Alors que la réforme constitutionnelle était enterrée, il n’est pas exclu que les questions institutionnelles fassent leur retour. Certains poussent en ce sens. « Richard Ferrand (président de l’Assemblée) est pour la réforme du Conseil économique social et environnemental » selon une députée LREM. Mais la même ajoute, « c’est d’une déconnexion finie. Les gens veulent savoir comment trouver ou garder leur emploi ».
« Il est clair qu’il n’y aura pas de changement de cap »
L’opposition attend de voir, mais pense déjà que le compte n’y sera pas. « Il est clair qu’il n’y aura pas de changement de cap. J’espère une contribution des plus favorisés à l’effort. J’ai peu d’espoir. Il restera droit dans ses bottes » pense Patrick Kanner, président du groupe PS. Avec la hausse du déficit, il craint que « ce soit le grand public, par la prolongation de la CRDS, qui paie à un moment. C’est un ruissellement de la dette publique qui sera payé par le grand public ».
Si l’idée de la modération salariale se confirme, « on fera payer toujours aux mêmes l’effort » dénonce par avance l’ancien ministre de François Hollande. Patrick Kanner espère plutôt « un bouclier social ». Il renvoie Emmanuel Macron au « plan d’action de 130 milliards d’euros » que vient de présenter le Parti socialiste. « Justement réparti, il permettrait de relancer le pays » vante Patrick Kanner.
« Il n’a aucune marge de manœuvre du point de vue économique et budgétaire »
Le sénateur LR Philippe Dallier remarque qu’il faudra attendre en réalité le budget à l’automne pour voir « les mesures de relance. Là, on est toujours dans le sauvetage des meubles, avec un troisième budget rectificatif ». Sur les collectivités, il « attend de voir jusqu’où le gouvernent veut aller » mais « la crise aura eu le mérite de mettre en évidence des dysfonctionnements, notamment avec les Agences régionales de santé » (lire notre article).
« Il n’a aucune marge de manœuvre du point de vue économique et budgétaire, si ce n’est de laisser filer les déficits, mais c’est déjà fait » s’inquiète le vice-président LR du Sénat. « La situation économique et budgétaire est extrêmement grave. Tous les chiffres sont au rouge foncé » insiste le sénateur de Seine-Saint-Denis, selon qui « la question du temps de travail et des impôts de production doit être posée ». Et d’ajouter : « Les sujets sur la table sont tellement énormes, que je n’attends pas le Président sur des sujets de calculs électoraux ».
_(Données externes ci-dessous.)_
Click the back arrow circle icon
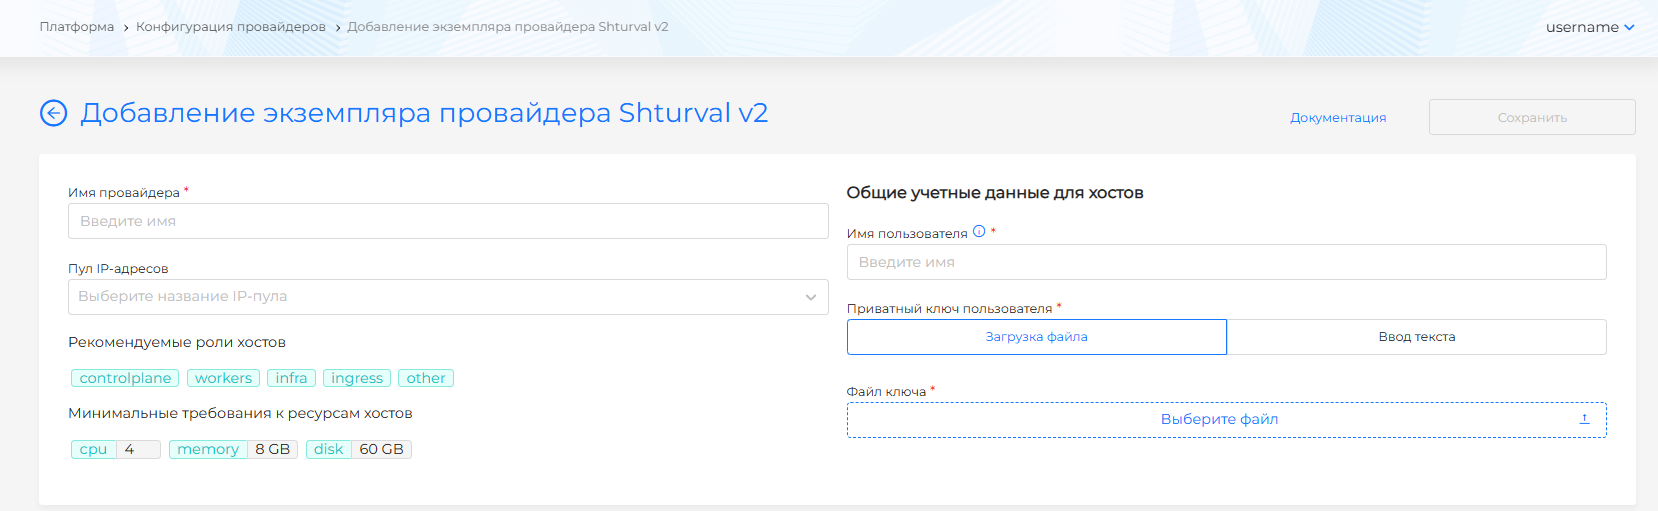 [x=53, y=113]
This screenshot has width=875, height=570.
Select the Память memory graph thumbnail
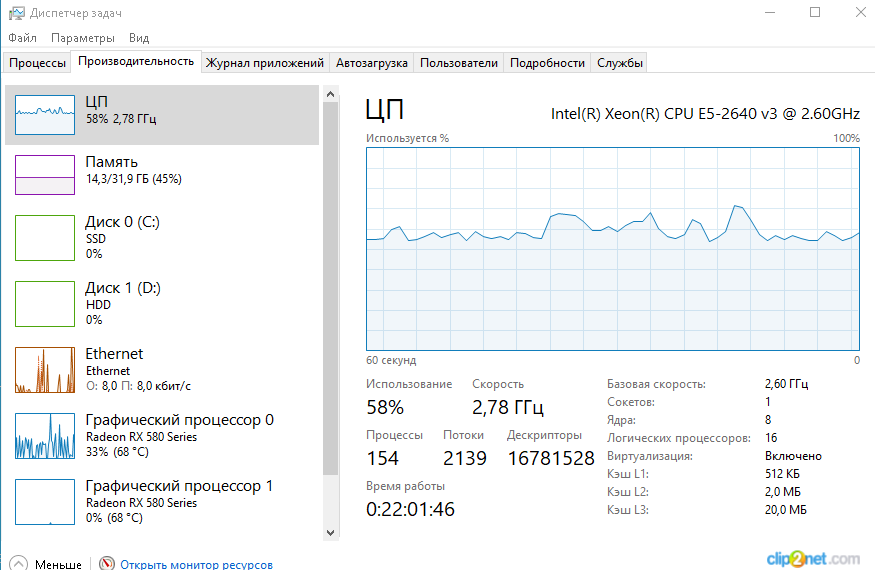click(x=45, y=174)
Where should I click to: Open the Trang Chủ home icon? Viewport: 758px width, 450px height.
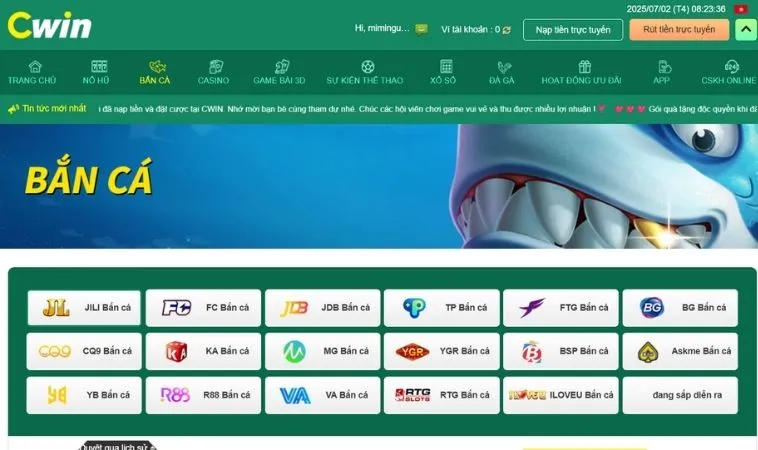(x=35, y=66)
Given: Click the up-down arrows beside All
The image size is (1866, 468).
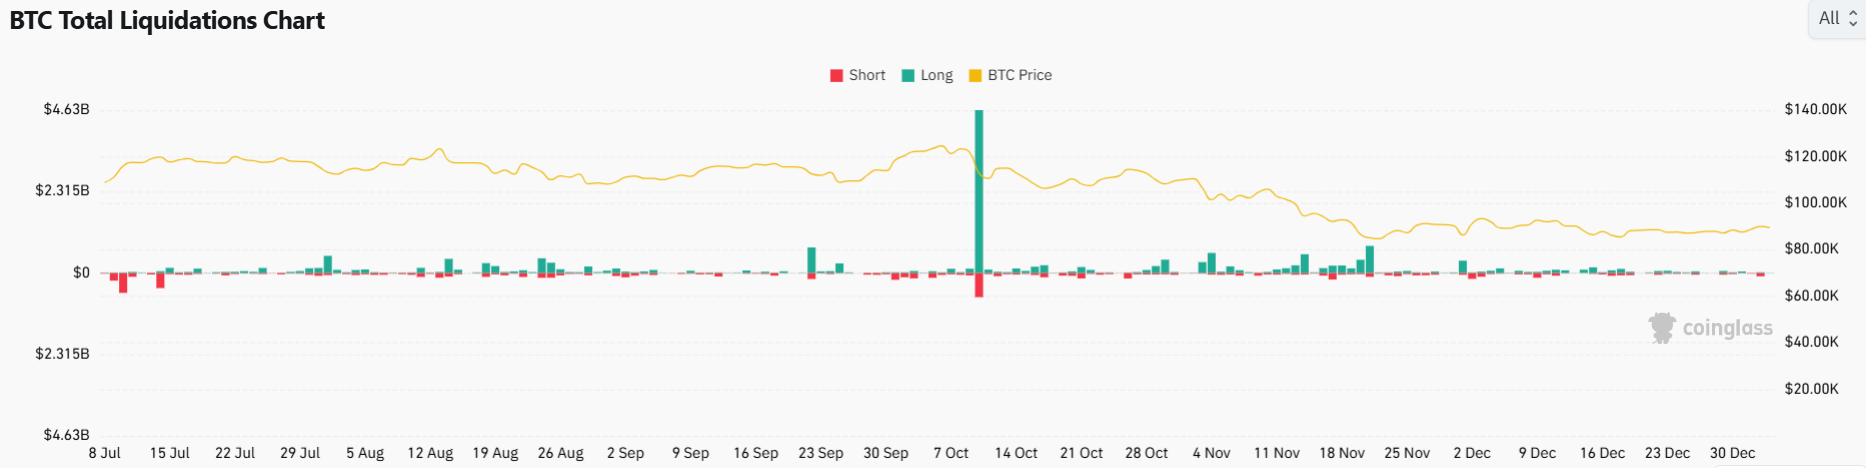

« Il risque de ne plus avoir d’espace à gauche et à droite »
La politique s’impose pourtant bien à Emmanuel Macron. D’autant que selon Philippe Moreau Chevrolet, la voie est étroite. « La fiction marketing du nouveau monde a été efficace, dans une logique assez populiste, pour se porter au pouvoir. Aujourd’hui, la question est : quelles nouvelles pistes mettre en place » dit-il.
Or l’étau se resserre. « Il est en train de perdre à gauche au Parlement, où sa majorité se déchire. La logique serait de faire des concessions de ce côté, mais la droite se recompose. Le Premier ministre représente une droite techno qui incarne le pouvoir. C’est surtout le retour de la droite qu’on voit. Le fond de l’air est plutôt du côté d’Édouard Philippe » analyse le communicant. Bilan des courses, « Emmanuel Macron risque de ne plus avoir d’espace à gauche et à droite et se retrouver un parti centriste ». C’est François Bayrou qui va être content. Pour Philippe Moreau Chevrolet, « il s’est mis dans une situation où la seule personne qui peut le sauver… c’est lui-même ».